The Galway Shawl: Until the mid-nineteenth century cloaks, such as the so-called Galway or Claddagh cloak, were commonly worn by Irish women, but these gradually came to be replaced by shawls. The word ‘shawl’ is derived from the Persian shāl, which was adopted into Urdu and other Indian languages, and originally referred to a class of woven material rather than a particular article of dress. From India the word found its way into the European languages in similar forms; in Irish, it was rendered seál, which is pronounced the same as in English.
In 1853, Mr and Mrs Samuel Carter Hall noted: “The Irish cloak,” once so famous in song and story, is now becoming rare: it forms, however, a very graceful drapery: – the material falls well and folds well. It is usually large enough to envelope the whole person; and the hood is frequently drawn forward to shield the face of the wearer from sun, rain or wind. It is, however, liable to objection as a sort of “cover-slut” [an outer garment worn to conceal untidy clothes] to hide all dilapidations of dress. It was found in many parts of Ireland – in the north especially – a better and less costly substitute in the tartan or plaid shawl.’
Towards the end of the nineteenth century, factories in Paisley began producing heavy woollen shawls, in brown and fawn with wide patterned borders, on Jacquard looms. It is estimated that once the loom was set up, which was a laborious job, a weaver could produce two shawls per week. As these shawls were made of wool, their patterns weren’t as intricate and detailed as the earlier Paisley shawls, which were made of silk, cotton and fine wool.

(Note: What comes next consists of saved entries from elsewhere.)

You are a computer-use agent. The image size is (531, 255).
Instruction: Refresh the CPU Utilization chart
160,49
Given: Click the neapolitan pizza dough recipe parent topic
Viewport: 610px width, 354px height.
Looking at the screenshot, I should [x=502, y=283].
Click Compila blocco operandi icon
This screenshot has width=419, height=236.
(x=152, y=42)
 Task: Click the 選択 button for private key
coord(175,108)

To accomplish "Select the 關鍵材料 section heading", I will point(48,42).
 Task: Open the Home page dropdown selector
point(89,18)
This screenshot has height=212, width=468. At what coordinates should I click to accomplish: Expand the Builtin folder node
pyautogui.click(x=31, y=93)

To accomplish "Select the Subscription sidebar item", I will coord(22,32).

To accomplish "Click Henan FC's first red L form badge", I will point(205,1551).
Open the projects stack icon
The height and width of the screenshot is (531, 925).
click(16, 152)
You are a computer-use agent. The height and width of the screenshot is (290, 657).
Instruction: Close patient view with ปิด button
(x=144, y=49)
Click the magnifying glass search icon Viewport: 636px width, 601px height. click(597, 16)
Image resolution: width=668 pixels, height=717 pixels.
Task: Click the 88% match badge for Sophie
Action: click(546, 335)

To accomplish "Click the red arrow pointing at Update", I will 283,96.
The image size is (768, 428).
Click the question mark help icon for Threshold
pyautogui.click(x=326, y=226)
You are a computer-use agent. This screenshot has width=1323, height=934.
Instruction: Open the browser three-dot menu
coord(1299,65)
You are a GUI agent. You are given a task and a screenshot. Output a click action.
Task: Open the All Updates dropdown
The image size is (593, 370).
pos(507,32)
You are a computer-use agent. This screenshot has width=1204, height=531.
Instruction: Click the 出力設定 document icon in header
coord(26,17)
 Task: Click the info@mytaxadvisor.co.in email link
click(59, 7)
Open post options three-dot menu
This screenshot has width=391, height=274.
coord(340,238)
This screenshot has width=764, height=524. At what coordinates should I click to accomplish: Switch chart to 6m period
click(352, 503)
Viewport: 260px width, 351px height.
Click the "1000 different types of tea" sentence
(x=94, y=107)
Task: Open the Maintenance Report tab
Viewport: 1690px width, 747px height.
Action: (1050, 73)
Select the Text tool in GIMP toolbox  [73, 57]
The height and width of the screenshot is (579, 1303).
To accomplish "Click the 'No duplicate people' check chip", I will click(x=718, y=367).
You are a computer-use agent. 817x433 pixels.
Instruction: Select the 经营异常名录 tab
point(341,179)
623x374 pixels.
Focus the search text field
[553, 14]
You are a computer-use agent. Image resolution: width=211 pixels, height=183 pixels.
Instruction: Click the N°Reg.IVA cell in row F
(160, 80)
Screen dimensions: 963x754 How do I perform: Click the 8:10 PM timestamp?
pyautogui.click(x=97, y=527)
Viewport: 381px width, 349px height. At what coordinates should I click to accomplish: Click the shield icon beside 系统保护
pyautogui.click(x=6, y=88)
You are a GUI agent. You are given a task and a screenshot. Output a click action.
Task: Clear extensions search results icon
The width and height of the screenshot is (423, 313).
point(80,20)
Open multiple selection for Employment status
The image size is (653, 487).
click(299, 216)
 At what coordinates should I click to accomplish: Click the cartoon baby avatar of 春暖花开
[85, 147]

The woollen shawls were known as ‘velvet’ or ‘fur’ shawls because of their napped finish, which gave them a soft, fur-like look and feel. They were shipped to Ireland and further afield and became particularly popular in Galway city and county, so much so that they became widely known as ‘Galway shawls’ in Ireland. Whereas the earlier Paisley shawls were items of fashion, these Galway shawls were utilitarian, affording fishwives and countrywomen, who spent much time outdoors, protection against the elements. The shawls were originally fringed in Paisley but, when they became worn, they were often re-fringed in factories in Paisley or Galway, or at home by the owner, to give them a new lease of life.
American writer Burton Egbert Stevenson (1872–1962) visited the Town of the Tribes in 1913 and in his book, The Charm of Ireland, noted: ‘All the women here in Galway were shawled, and beautiful shawls they were, of a delicate fawn-colour, and very soft and thick.’ In Ireland and Britain, the term ‘shawlies’, came to be used as a dismissive term for working-class wearers of the shawl. In Galway, it was sometimes used to refer to women of the Claddagh.
The last firm in Paisley to produce these shawls ceased trading in 1943. A decade later, Maureen O’Hara, as Mary Kate Danaher, famously wore a Galway shawl in the film, The Quiet Man. The wardrobe department offered £25 to Galwegians who were prepared to part with their shawls for the film’s extras. O’Hara later bemoaned the fact that hundreds were taken back to the United States by the Hollywood cast and crew, which made them scarce in Galway. A book of stunning colour photographs, Island Funeral by Bill Doyle, which documents a funeral on Inis Oírr, shows that some of the older women of the smallest of the Aran Islands were still wearing the Galway shawl as late as 1965.
Although the Galway shawl has since disappeared from the public realm, it has been immortalised in the traditional folksong, ‘The Galway Shawl’: ‘She wore no jewels, nor costly diamonds; No paint nor powder, no none at all; But she wore a bonnet with ribbons on it; And ’round her shoulders was the Galway shawl.’